La justice ne vient pour les Lions qu’après leur mort. Le journal ajoute que cette mort a consterné beaucoup de gens en Léonie, et qu’elle y embarrasse tout le monde. «L’agitation est si grande qu’on craint un bouleversement général. Les nombreux admirateurs du vieux Lion sont au désespoir. Qu’allons-nous devenir? s’écrient-ils. On assure que le Chien qui avait servi d’interprète au prince Léo, s’étant trouvé là au moment où il reçut ces fatales nouvelles, lui donna un conseil qui peint bien l’état de démoralisation où sont tombés les Chiens de Paris:—Mon prince, lui dit-il, si vous ne pouvez tout sauver, sauvez la caisse!»

«Ainsi voilà donc, dit le journal, le seul enseignement que le jeune prince remportera de ce Paris si vanté! Ce n’est pas la Liberté, mais les saltimbanques qui feront le tour du monde.»

Cette nouvelle pourrait être un puff, car nous n’avons pas trouvé la dynastie des Léo dans l’Almanach de Gotha.

De Balzac.


AU LECTEUR

Ami lecteur, nous voici arrivés sans encombre à la moitié de notre route.

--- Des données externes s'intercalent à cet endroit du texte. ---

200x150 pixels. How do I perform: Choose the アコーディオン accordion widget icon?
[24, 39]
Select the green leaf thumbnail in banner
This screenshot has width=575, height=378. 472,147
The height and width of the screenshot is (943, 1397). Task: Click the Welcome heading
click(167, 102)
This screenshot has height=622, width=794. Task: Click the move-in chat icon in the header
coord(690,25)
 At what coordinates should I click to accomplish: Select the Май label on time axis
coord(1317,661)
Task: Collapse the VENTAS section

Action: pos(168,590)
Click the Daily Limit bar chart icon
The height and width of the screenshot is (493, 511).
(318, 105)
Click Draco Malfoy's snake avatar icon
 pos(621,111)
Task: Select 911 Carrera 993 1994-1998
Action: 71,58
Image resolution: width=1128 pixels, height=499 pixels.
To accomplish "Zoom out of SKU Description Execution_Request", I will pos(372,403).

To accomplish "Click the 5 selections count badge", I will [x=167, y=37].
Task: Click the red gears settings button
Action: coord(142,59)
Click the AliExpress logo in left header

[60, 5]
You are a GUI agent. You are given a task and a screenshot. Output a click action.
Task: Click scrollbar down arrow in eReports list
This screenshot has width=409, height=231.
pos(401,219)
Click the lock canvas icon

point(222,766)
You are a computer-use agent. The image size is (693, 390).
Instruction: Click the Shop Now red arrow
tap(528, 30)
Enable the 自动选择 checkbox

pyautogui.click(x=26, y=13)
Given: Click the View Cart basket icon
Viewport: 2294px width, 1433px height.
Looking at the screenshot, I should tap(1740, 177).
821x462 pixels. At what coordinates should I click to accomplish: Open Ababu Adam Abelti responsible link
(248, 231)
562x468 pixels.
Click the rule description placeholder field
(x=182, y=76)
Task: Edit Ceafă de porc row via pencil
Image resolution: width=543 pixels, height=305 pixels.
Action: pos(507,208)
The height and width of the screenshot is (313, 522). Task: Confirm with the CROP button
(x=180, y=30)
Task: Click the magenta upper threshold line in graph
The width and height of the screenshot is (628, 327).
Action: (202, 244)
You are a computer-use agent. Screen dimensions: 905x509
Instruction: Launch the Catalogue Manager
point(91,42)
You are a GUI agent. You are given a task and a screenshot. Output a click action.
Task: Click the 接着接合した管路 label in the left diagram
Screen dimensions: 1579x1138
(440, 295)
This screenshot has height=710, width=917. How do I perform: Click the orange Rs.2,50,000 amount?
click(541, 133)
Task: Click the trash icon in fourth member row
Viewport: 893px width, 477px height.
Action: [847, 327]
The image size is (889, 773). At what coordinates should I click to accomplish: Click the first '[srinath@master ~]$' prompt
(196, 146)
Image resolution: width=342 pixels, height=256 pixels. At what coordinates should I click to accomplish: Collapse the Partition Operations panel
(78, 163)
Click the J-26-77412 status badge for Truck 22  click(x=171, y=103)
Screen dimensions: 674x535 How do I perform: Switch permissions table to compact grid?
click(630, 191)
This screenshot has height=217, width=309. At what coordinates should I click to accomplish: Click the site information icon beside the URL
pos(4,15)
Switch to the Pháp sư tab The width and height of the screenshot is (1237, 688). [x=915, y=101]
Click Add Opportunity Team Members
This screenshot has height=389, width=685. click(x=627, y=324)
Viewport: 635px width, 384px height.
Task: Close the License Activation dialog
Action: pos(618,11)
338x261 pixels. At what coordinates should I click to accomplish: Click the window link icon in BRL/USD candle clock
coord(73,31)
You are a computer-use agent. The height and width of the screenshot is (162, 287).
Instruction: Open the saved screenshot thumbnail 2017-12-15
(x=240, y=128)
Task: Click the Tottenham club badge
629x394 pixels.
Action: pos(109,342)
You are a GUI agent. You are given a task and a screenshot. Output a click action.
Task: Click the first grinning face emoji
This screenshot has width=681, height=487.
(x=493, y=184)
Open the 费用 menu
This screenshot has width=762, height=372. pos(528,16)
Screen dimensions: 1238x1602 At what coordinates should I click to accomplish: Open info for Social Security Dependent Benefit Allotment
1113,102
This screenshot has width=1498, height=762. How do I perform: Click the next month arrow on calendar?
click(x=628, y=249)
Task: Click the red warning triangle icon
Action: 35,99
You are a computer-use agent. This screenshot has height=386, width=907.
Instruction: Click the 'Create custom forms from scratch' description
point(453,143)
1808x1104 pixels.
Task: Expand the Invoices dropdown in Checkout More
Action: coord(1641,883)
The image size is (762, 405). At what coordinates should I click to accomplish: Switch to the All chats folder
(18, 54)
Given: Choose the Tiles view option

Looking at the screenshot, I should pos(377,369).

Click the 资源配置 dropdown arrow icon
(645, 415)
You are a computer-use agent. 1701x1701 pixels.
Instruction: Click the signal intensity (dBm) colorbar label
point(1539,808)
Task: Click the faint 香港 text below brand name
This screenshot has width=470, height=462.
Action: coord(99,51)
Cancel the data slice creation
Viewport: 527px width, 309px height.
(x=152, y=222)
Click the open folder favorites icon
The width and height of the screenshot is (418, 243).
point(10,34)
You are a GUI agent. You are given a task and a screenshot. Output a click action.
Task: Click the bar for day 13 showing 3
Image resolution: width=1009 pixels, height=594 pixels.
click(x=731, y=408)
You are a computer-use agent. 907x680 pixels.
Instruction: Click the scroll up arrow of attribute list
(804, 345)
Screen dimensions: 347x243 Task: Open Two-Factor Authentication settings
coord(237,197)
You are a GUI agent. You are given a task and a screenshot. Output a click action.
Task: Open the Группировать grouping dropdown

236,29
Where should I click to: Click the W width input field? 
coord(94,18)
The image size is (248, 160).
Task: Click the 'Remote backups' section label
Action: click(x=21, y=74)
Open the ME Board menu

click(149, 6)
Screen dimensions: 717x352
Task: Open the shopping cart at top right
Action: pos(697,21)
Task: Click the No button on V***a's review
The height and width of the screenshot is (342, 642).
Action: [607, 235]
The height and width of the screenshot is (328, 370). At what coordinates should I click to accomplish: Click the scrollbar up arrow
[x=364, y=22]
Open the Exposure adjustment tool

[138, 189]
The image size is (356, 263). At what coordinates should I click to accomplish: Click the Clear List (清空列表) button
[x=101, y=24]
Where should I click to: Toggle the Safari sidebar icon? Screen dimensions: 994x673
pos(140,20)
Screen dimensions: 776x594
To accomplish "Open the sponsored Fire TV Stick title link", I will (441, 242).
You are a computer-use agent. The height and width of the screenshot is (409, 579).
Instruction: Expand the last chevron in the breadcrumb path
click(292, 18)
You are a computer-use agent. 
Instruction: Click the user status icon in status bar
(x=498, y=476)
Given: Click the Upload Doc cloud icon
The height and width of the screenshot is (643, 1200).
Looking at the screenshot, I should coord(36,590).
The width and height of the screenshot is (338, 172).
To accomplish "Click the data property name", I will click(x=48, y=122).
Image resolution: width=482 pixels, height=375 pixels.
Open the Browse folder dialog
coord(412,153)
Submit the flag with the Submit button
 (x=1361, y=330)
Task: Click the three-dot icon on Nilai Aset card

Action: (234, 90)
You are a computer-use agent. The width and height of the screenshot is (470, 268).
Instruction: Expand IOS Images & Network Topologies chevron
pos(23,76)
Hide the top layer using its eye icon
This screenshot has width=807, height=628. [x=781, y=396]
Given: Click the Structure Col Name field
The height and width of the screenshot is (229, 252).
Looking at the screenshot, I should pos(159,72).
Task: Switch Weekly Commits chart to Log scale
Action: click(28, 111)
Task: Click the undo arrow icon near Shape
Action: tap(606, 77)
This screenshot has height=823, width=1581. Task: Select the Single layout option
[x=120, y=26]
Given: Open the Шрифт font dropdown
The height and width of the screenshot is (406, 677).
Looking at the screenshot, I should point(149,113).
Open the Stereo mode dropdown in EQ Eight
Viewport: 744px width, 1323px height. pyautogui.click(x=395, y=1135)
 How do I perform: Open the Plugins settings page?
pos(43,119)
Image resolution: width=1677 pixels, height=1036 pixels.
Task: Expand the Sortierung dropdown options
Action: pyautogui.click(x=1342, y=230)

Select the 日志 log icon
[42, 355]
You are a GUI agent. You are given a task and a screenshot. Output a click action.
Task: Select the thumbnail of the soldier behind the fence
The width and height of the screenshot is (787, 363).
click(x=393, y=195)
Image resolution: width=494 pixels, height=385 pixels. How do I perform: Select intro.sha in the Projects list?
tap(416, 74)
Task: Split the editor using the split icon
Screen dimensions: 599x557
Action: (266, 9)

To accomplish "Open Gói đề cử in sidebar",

Suivez-nous avec confiance dans la seconde partie de notre expédition: nous ne marchons plus en voyageurs inexpérimentés et sans guide à travers des pays inconnus, nous savons maintenant où nous prétendons vous mener; nous connaissons vos goûts, et nous pouvons vous promettre, sans crainte de vous tromper et de nous tromper, de véritables monts et de véritables merveilles. La plume de nos correspondants s’est aguerrie, leur nombre s’est augmenté; nous avons gagné en toutes choses, en quantité et même en qualité, et nous avons à vous offrir presque des trésors!

Quant à Grandville, sans compter qu’il y a au bout de son crayon des portraits et des scènes où vous aurez le plaisir de retrouver ceux de vos amis et de vos voisins que vous n’avez point encore vus, et où, de leur côté, vos amis et vos voisins auront la satisfaction de vous reconnaître vous-même, nous croyons devoir vous confier qu’il a découvert une nouvelle manière de mettre du noir sur du blanc et de vous être agréable, à vous, cher lecteur, et à vous, chère lectrice, qui nous l’êtes tant, en faisant pour vous ce qu’il n’a encore fait pour personne.—Vous verrez bien.